Here is an interesting article over at Ars Technica about the prevalence of Internet-accessible cameras that you can find with a simple Google query. Some of them are intended for public consumption, like the aquarium cam he posts a picture from. Some of them are not, like the jewelry store security cam. But all of them are available to anyone who can find the URL in a search engine.
Why is this so?
Well, security cameras used to be a dedicated product with specialized cabling and deployment techniques. But like so many things (voice telephones, printers, POS terminals, etc.), someone had the innovative idea to just put cameras onto an IP network instead. This meant that the cameras no longer needed runs of special analog cabling back to a VCR or monitor – instead, you could just access the video feed with a web browser.
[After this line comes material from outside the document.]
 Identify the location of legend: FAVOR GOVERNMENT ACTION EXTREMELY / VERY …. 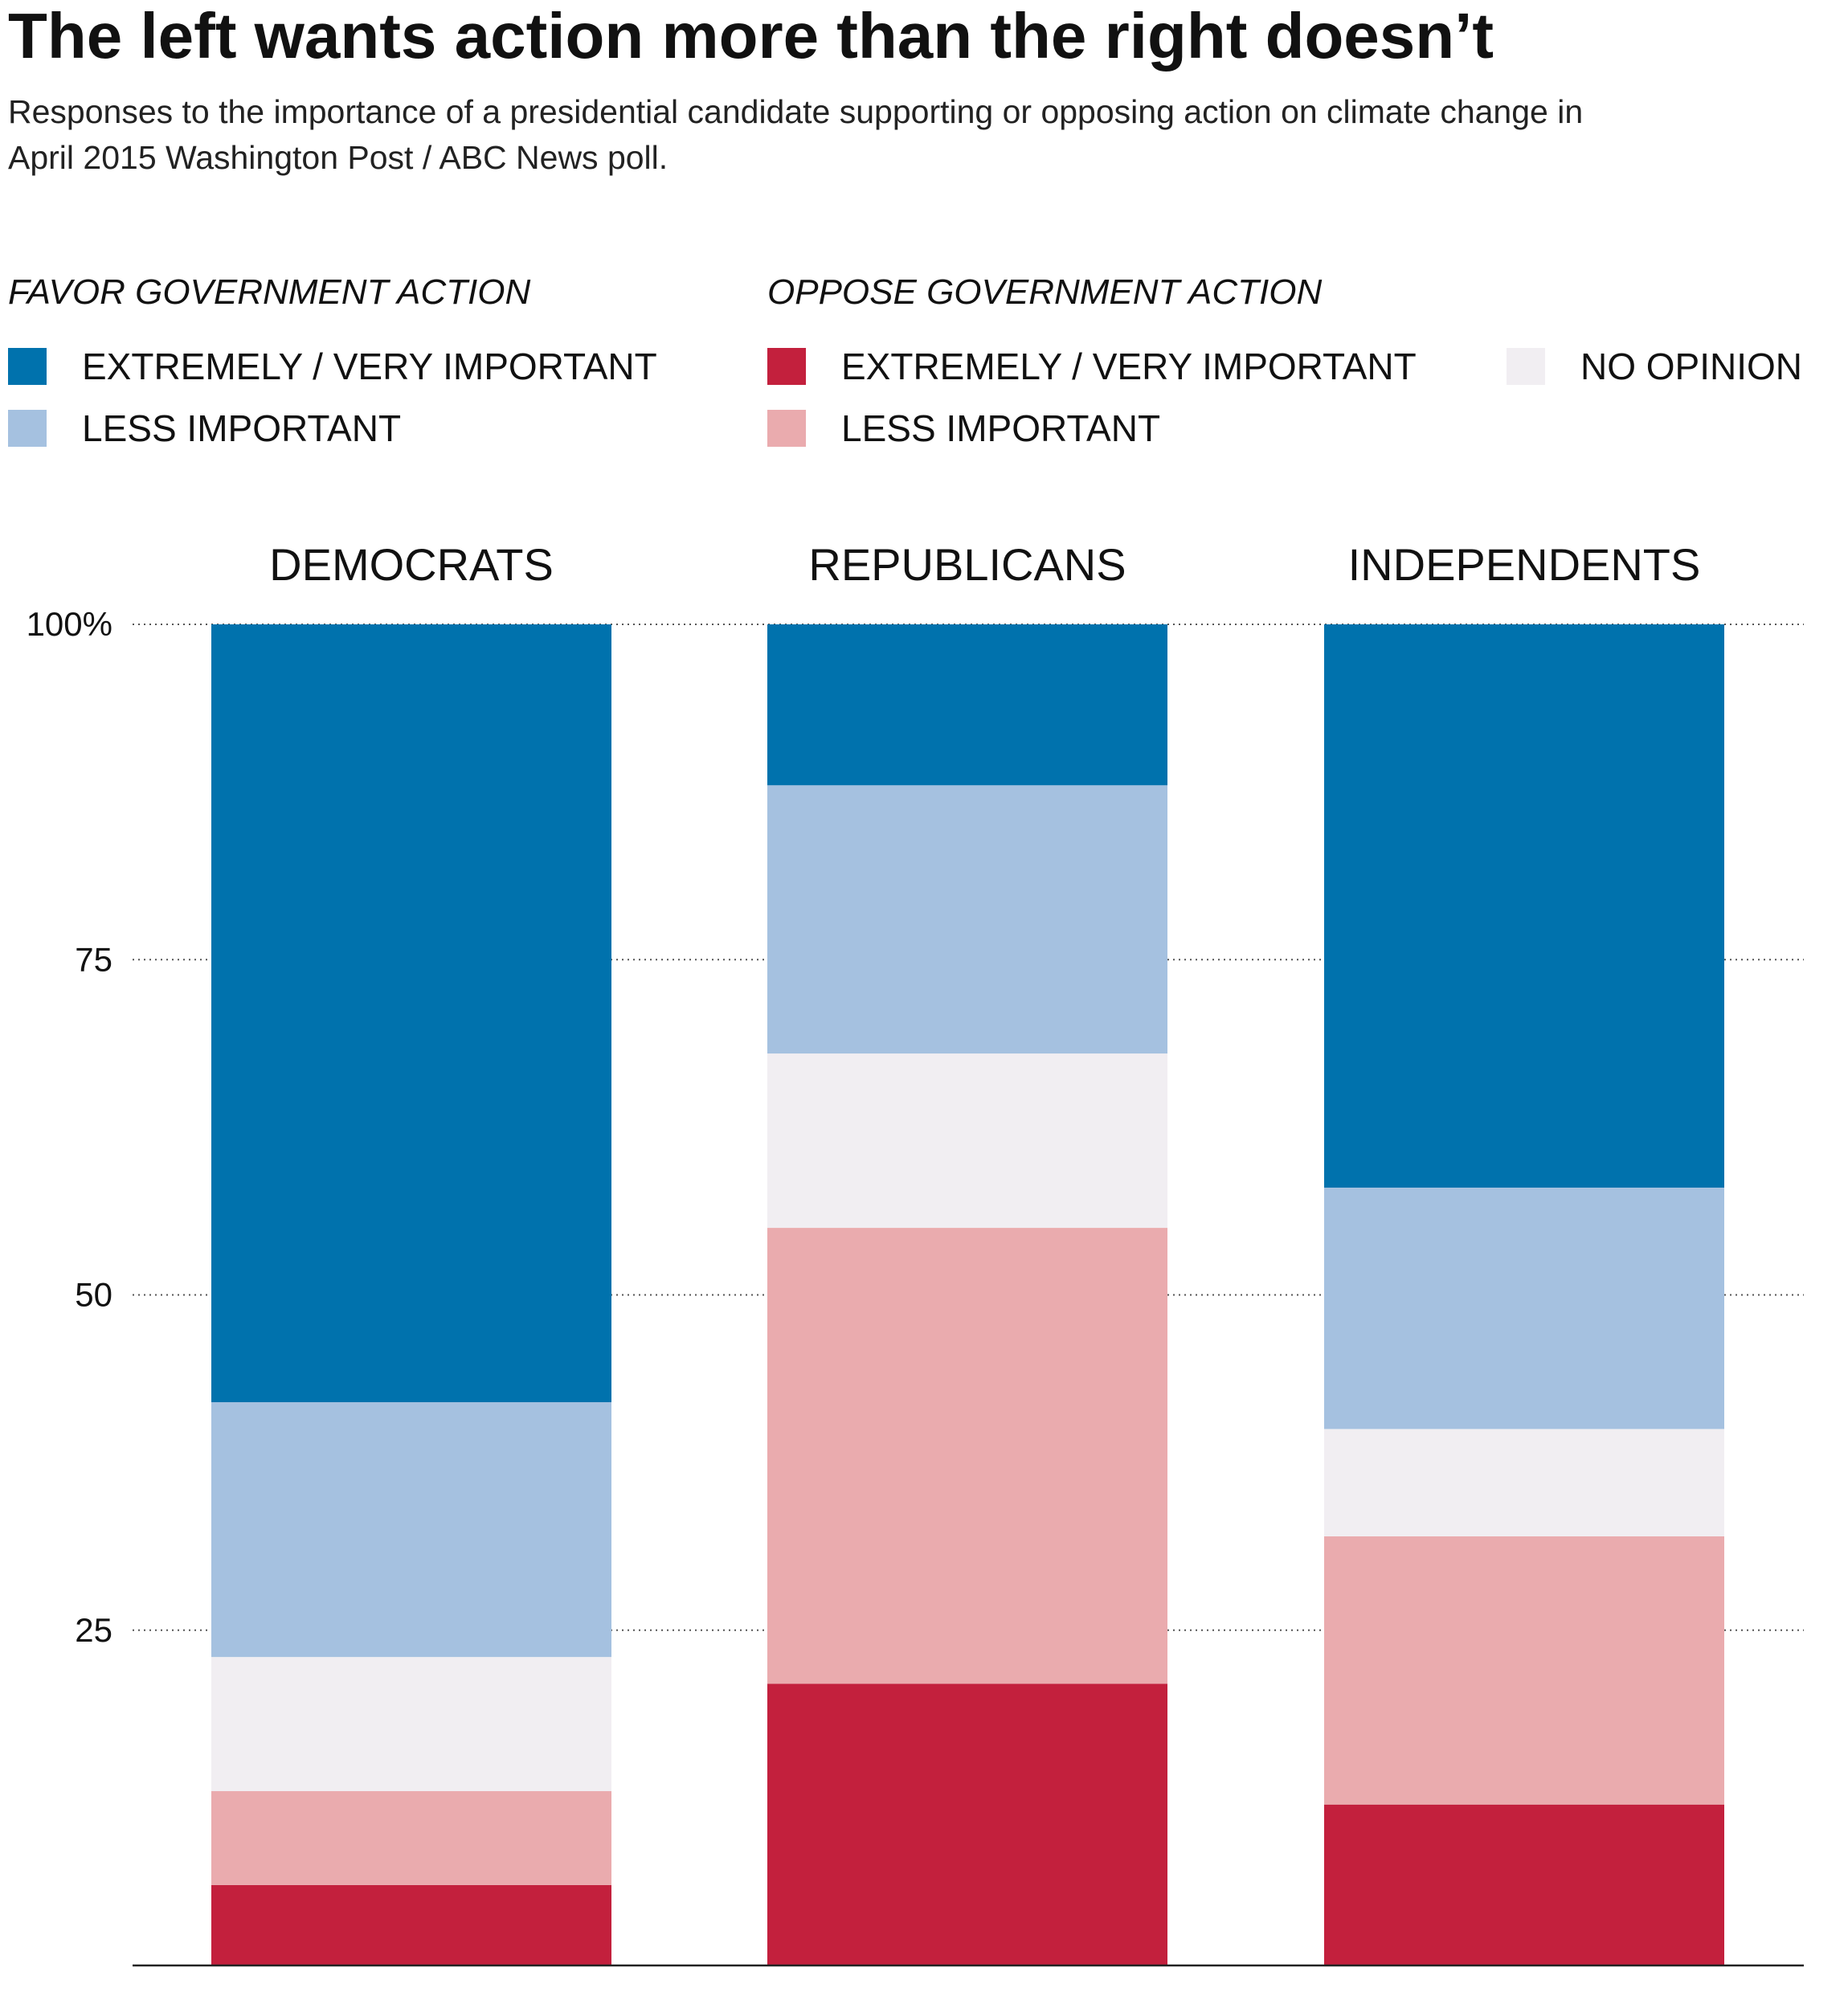
(905, 360).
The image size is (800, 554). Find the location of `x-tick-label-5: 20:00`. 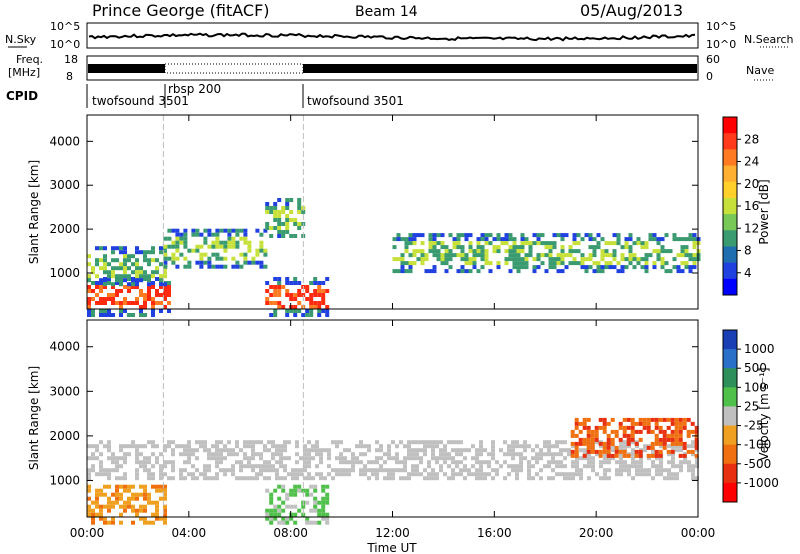

x-tick-label-5: 20:00 is located at coordinates (596, 533).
Well, this is an excellent advancement. But moving things into the IP world means that you now have to be familiar with how to secure things in that world. And clearly, many people are not. They don’t think to change default passwords, or close firewall holes, or whitelist allowable addresses. And their cameras show up in this article.
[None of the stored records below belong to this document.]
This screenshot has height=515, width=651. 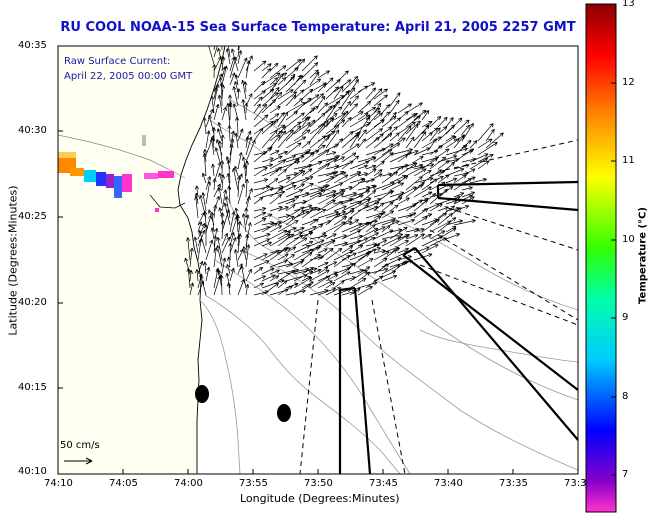 I want to click on x-tick-label: 74:05, so click(x=124, y=484).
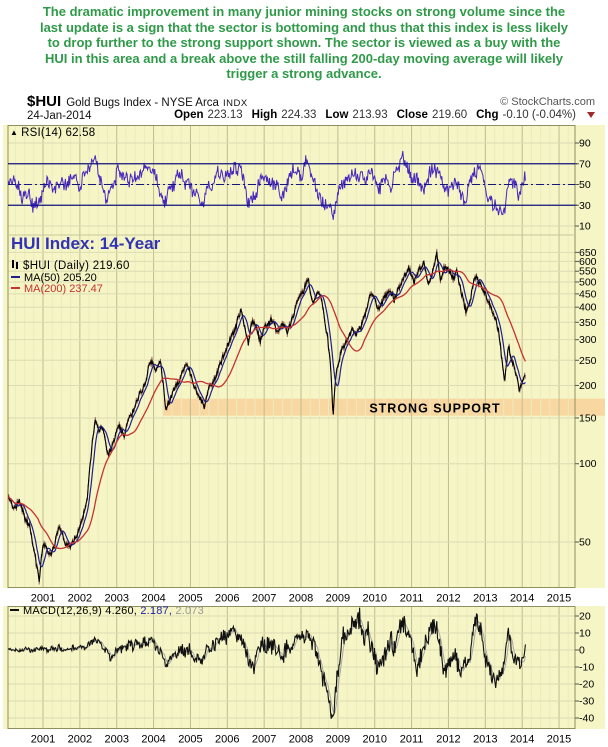 The image size is (608, 747). What do you see at coordinates (588, 323) in the screenshot?
I see `svg-text: 350` at bounding box center [588, 323].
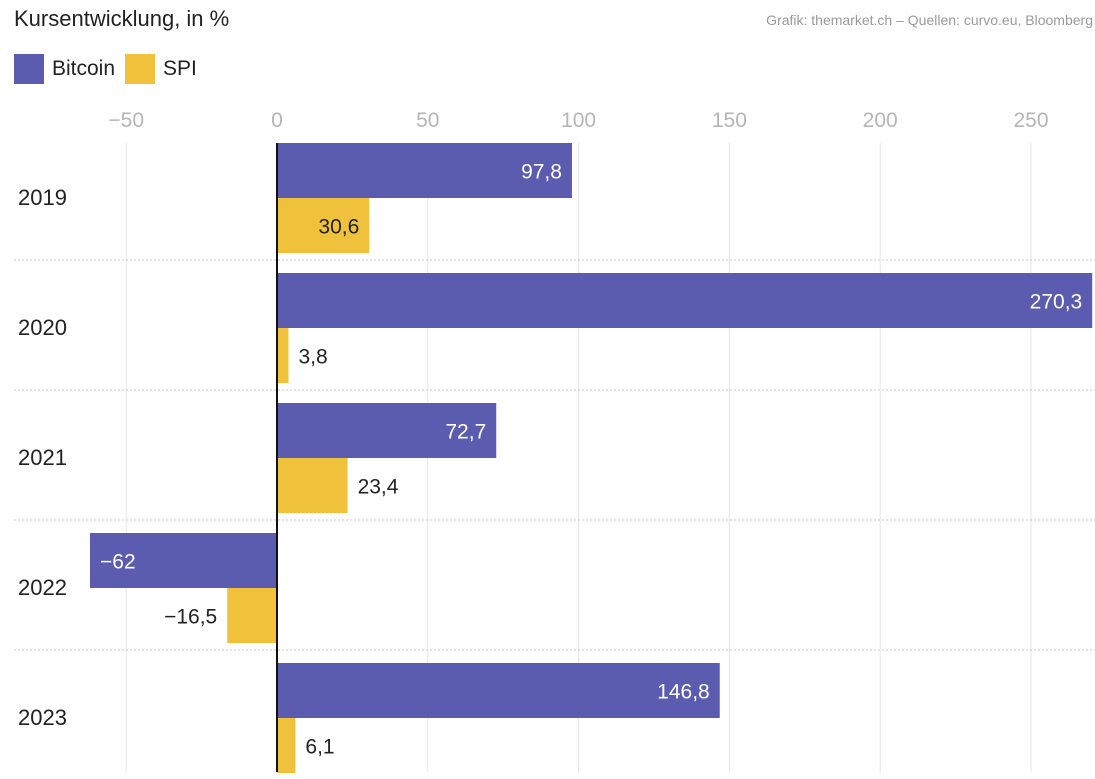  Describe the element at coordinates (277, 120) in the screenshot. I see `x-tick-label: 0` at that location.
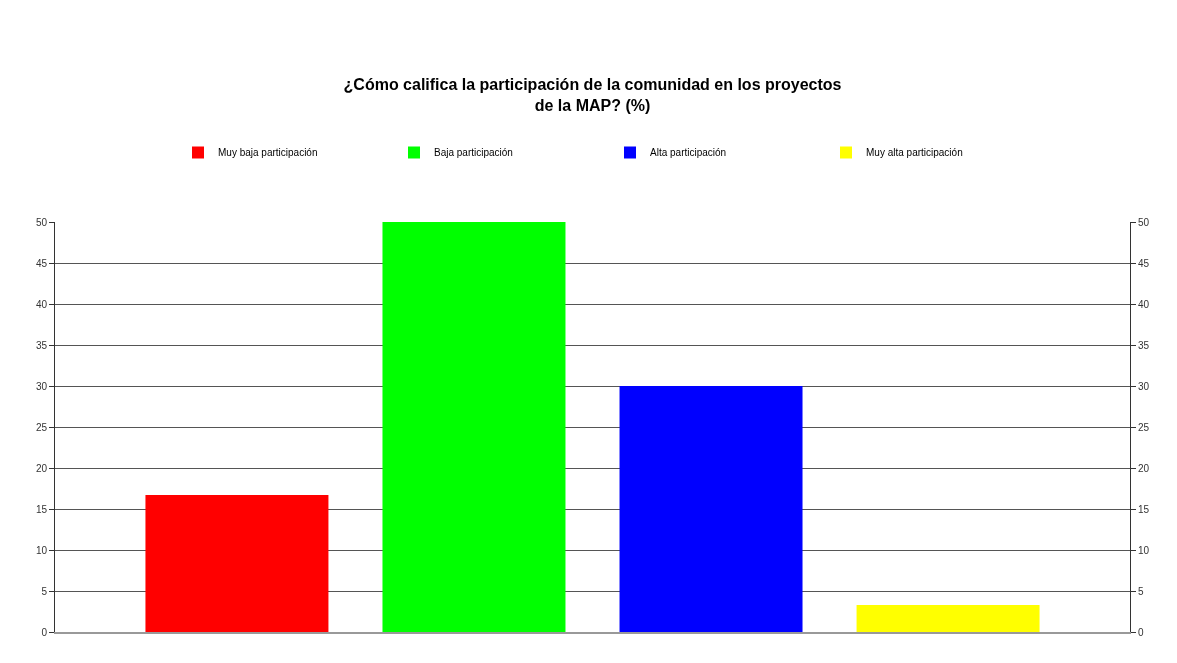  Describe the element at coordinates (1144, 222) in the screenshot. I see `y2-tick-label: 50` at that location.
Cameras aren’t the only culprit. Here’s a list of common IP devices; are you sure that they’re all properly secured on your network?
- Vending Machines
- Cash Registers
- Card Swipe Readers
- Handheld Scanners
- Administration Interfaces (like HP’s ILO)
Securing an IP network means securing everything on that network, not just what we traditionally think of as “computers”. Because everything on that network is a potential target and a potential beachhead for an attacker.